Die Wandmalereien in Oberzell folgen stilistisch den Buchmalereien. Genauer könnte man sagen, dass hier Motive aus der Buchmalerei auf Wände übertragen wurden. Die Kunst der Buchmalerei selbst folgte zunächst Vorbilder aus dem 6. Jahrhundert in Italien. Seit dem 8. Jahrhundert übertrug man die Motive zunehmend monumental an Kirchenwände.
In St. Georg haben sich nur die Malereien an den Mittelschiffswänden erhalten. Verständlich wird das Bildprogramm aber erst, wenn sich der Betrachter die verloren gegangenen Teile aus den Seitenschiffen, vor allem aber aus dem Chorraum hinzudenkt.
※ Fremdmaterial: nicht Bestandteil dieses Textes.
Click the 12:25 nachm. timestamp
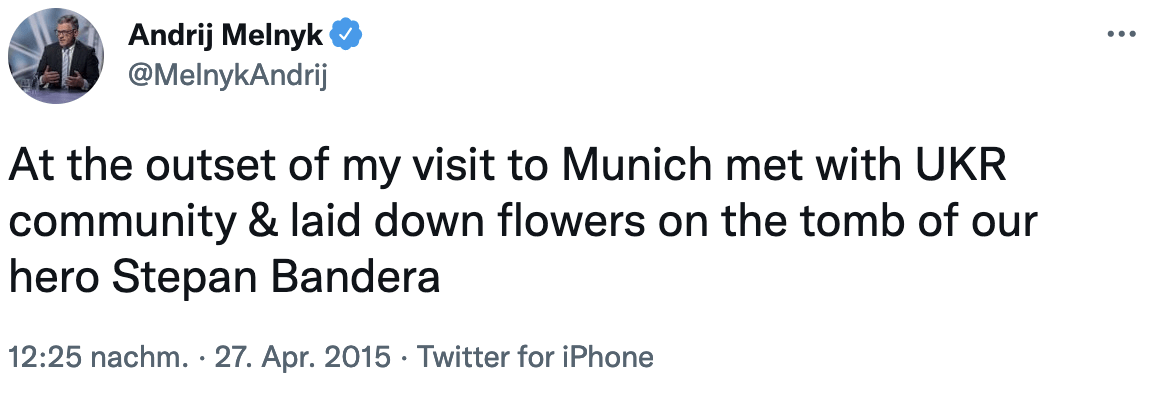The image size is (1160, 394). [98, 357]
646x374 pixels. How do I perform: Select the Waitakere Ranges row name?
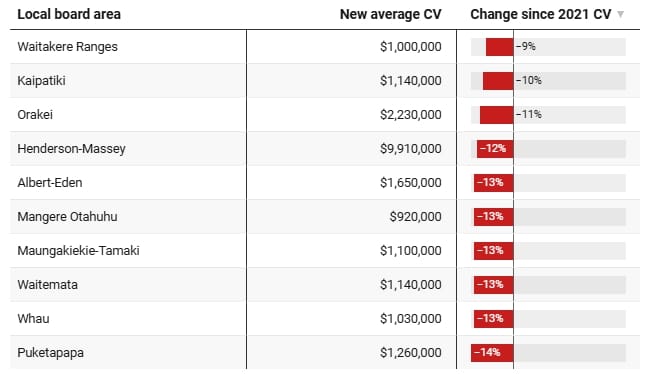click(x=68, y=47)
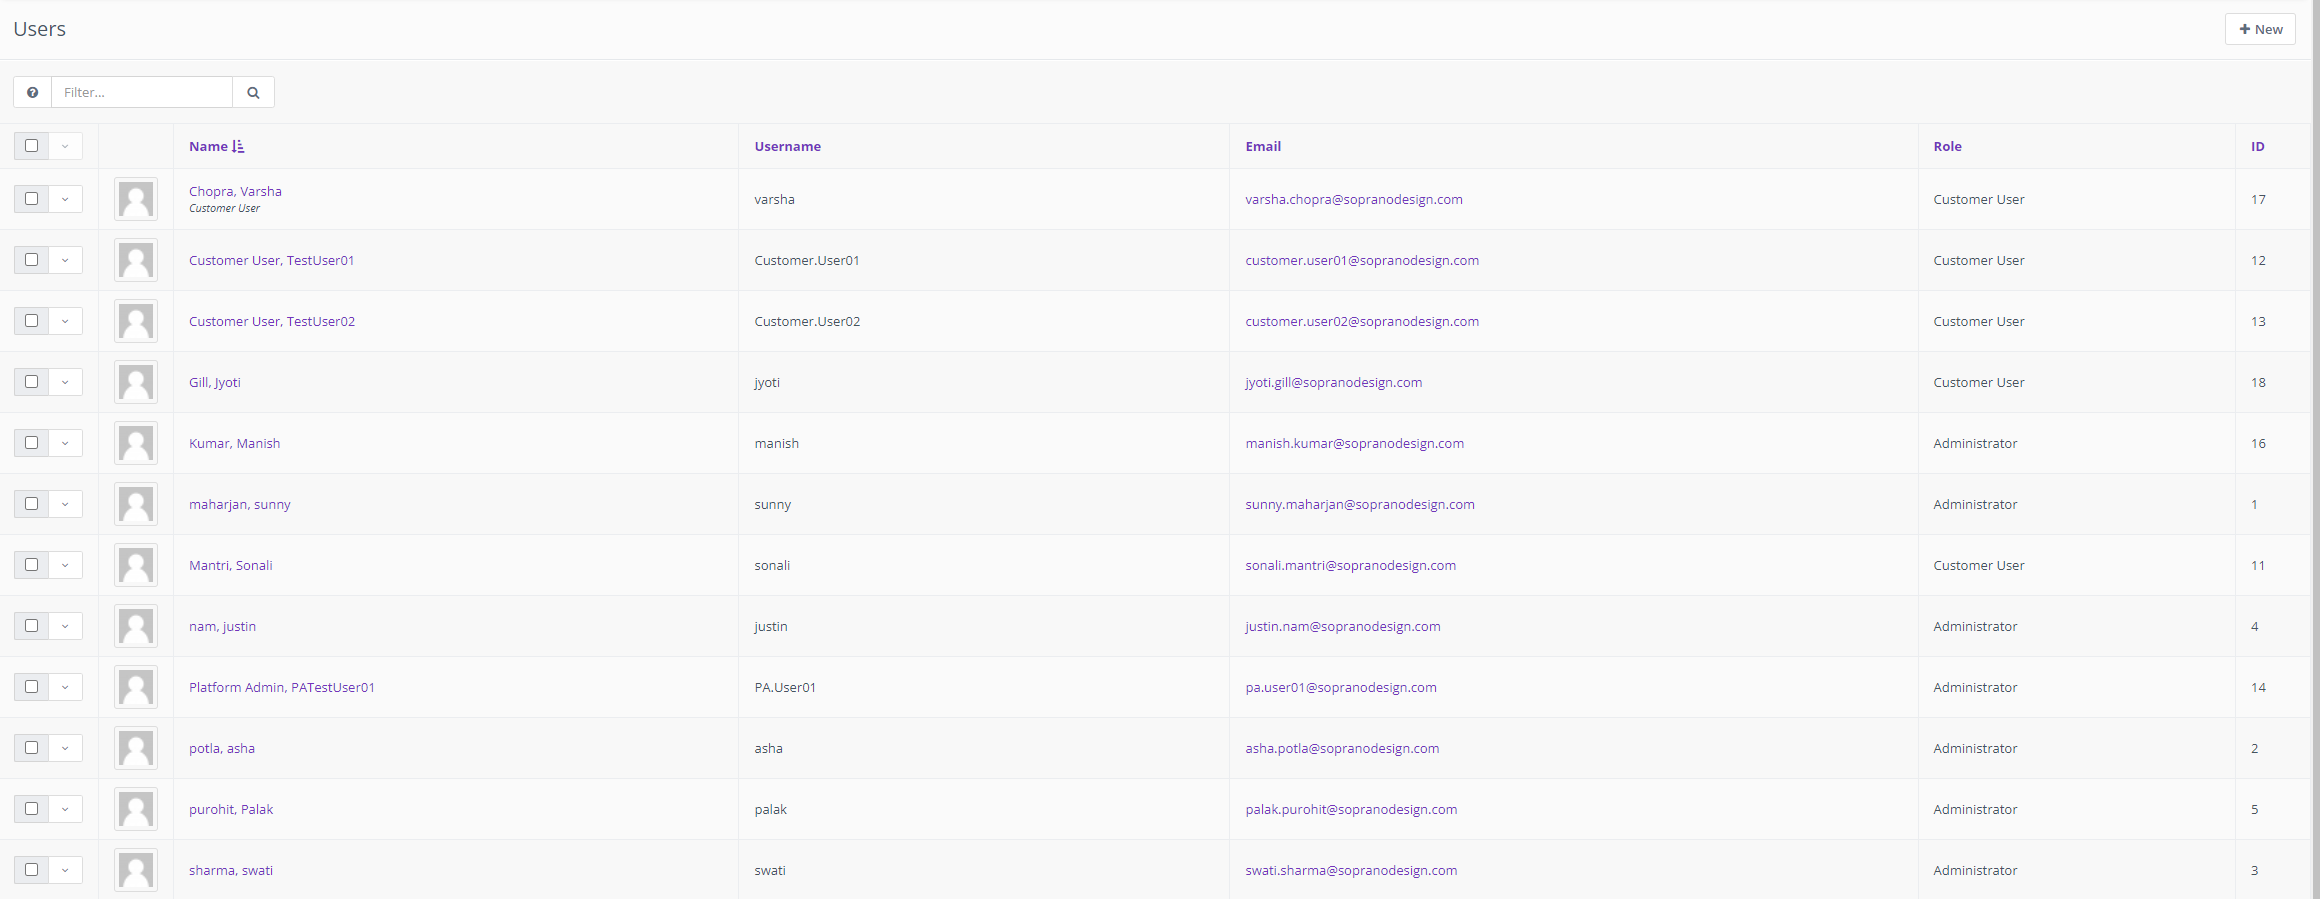2320x899 pixels.
Task: Focus the Filter text input field
Action: (x=142, y=92)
Dargestellt sind im Mittelschiff Wunderszenen aus der Geschichte Christi.

Die Szenen im einzelnen:

Nordwand:
1. Heilung des Besessenen bei Gerasa (Mk. 5,1-19)
2. Heilung des Wassersüchtigen (Lk. 14,1-11)
3. Beruhigung des Sturmes (Mt. 8,23-27)
4. Heilung des Blindgeborenen (Joh. 9,1-38)

Südwand:
5. Heilung des Aussätzigen (Mt. 8,1-13)
6. Auferweckung des Jünglings von Nain (Lk. 7,11-16)
7. Auferweckung der Tochter des Jairus und Heilung der an Blutfluss leidenden Frau (Mt. 9,18-26)
8. Auferweckung des Lazarus (Joh. 11,1-45)

Auf der Nordwand finden sich also Heilungsszenen, auf der Südwand Erweckungen vom Tod, wobei ein Mensch mit Aussatz im Mittelalter als „tot“ galt. Der Gläubige schritt früher das Mittelschiff ab, berührt durch die Wunder Christi. Der Chorraum selbst diente dann der Verherrlichung dessen, der alle diese Wunder vollbracht hatte: Christus.
Das heute noch bestehende Werk der Buchmalerei, welches den Malereien am ähnlichsten ist, ist das Evangeliar Otto III. Es ist zu erkennen, dass der Maler Schwierigkeiten hatte, die Miniaturen an die Wand zu übertragen bzw. die Wand mit den Miniaturen zu füllen. Jedes Bildfeld enthält auffüllende Architekturen und oft mehr Figuren als die Vorlage. Die Ausmalung entstand wohl unter Abt Witigowo oder unter dessen Nachfolger Aldowich II.
Auf der Außenwand der Westapsis, also in der Vorhalle, befindet sich noch eine, aber etwas jüngere Wandmalerei. Sie entstand um 1070 bis 1090 und zeigt nicht das Jüngste Gericht, sondern die so genannte Parusie Christi, also die Erscheinung des Erlösers am Ende der Zeit. Christus befindet sich zwar in einer Mandorla, aber er sitzt nicht auf einem Regenbogen und es fehlen auch die für das Jüngste Gericht nötigen Seligen und Verdammten.
Seit 2000 steht die gesamte Insel auf der Liste des Weltkulturerbes, was man zunächst gar nicht vermuten würde, da das Weichbild des Eilandes die großen Gewächshäuser eines intensiven Gemüsebaus bestimmen.